* Exercise brief *
Restate word for word the material below, starting at the line that contains "Task: Click the send backward toolbar icon" and stopping after the last line; skip pictures.

* Records to process *
···
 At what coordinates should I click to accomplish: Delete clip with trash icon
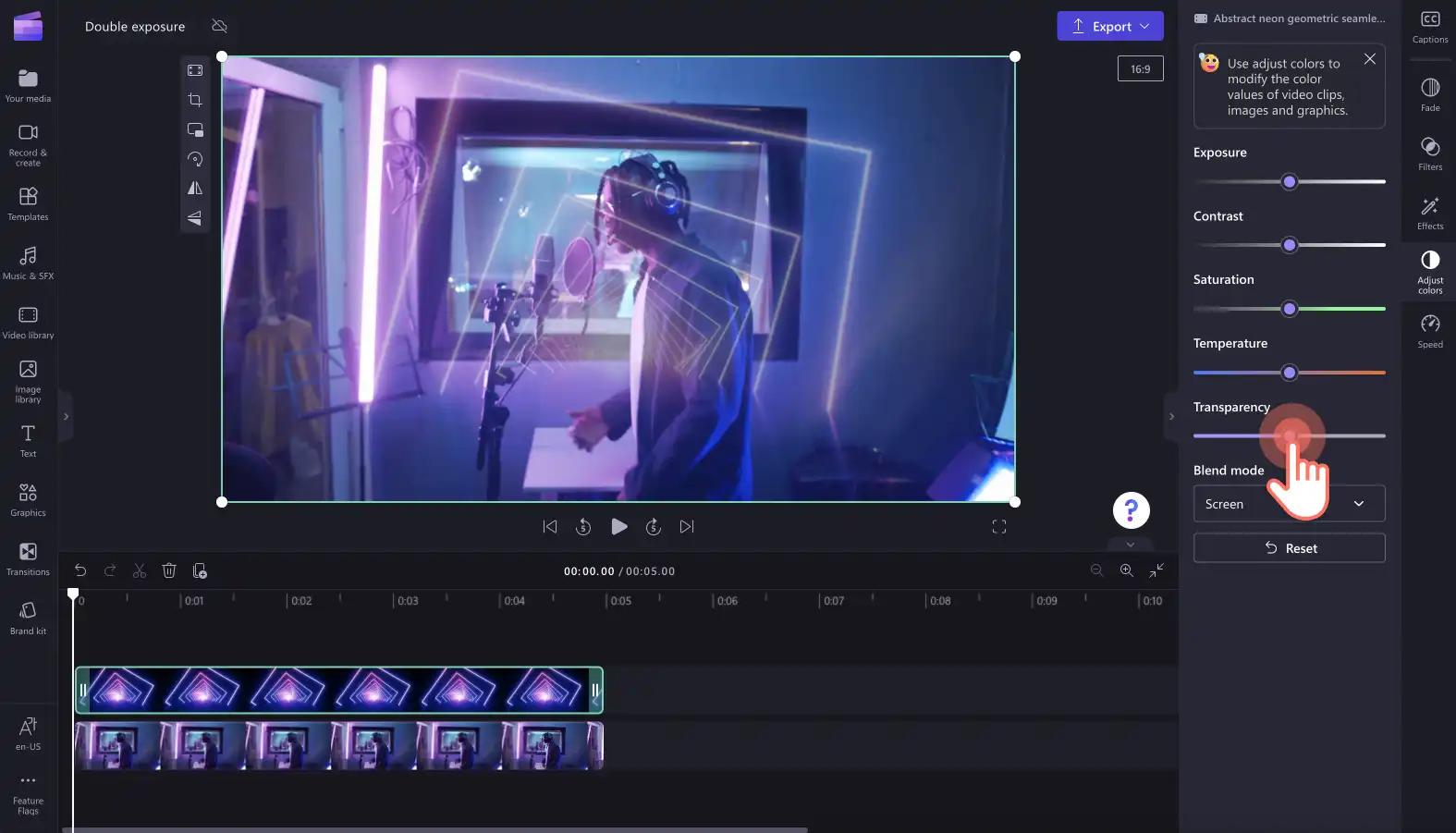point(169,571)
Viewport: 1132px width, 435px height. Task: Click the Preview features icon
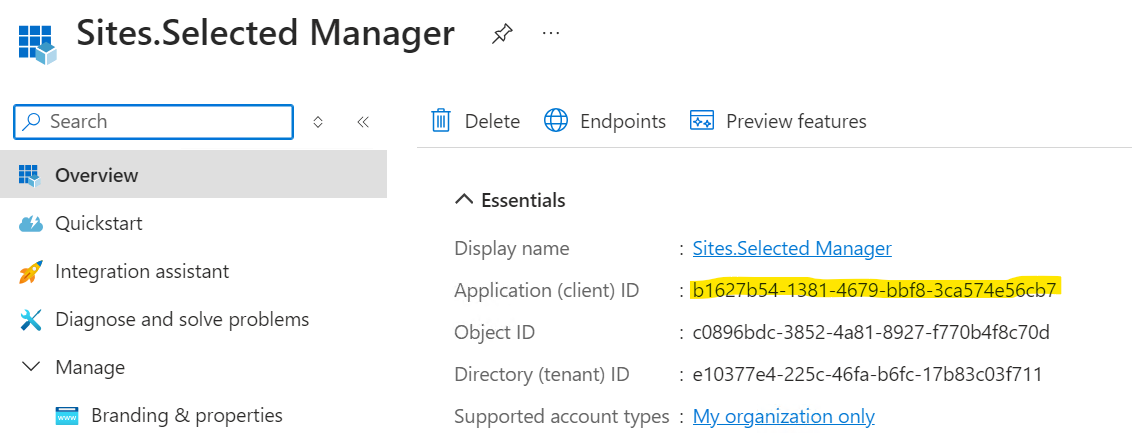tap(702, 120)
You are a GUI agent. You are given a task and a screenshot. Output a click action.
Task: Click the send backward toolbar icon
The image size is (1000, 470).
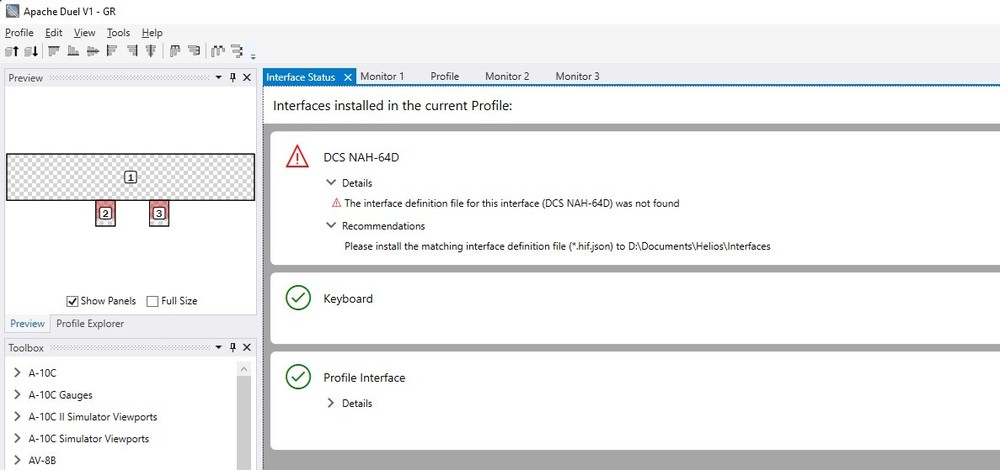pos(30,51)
···
* Result of the task *
Task: Click the send backward toolbar icon
The image size is (1000, 470).
pos(30,51)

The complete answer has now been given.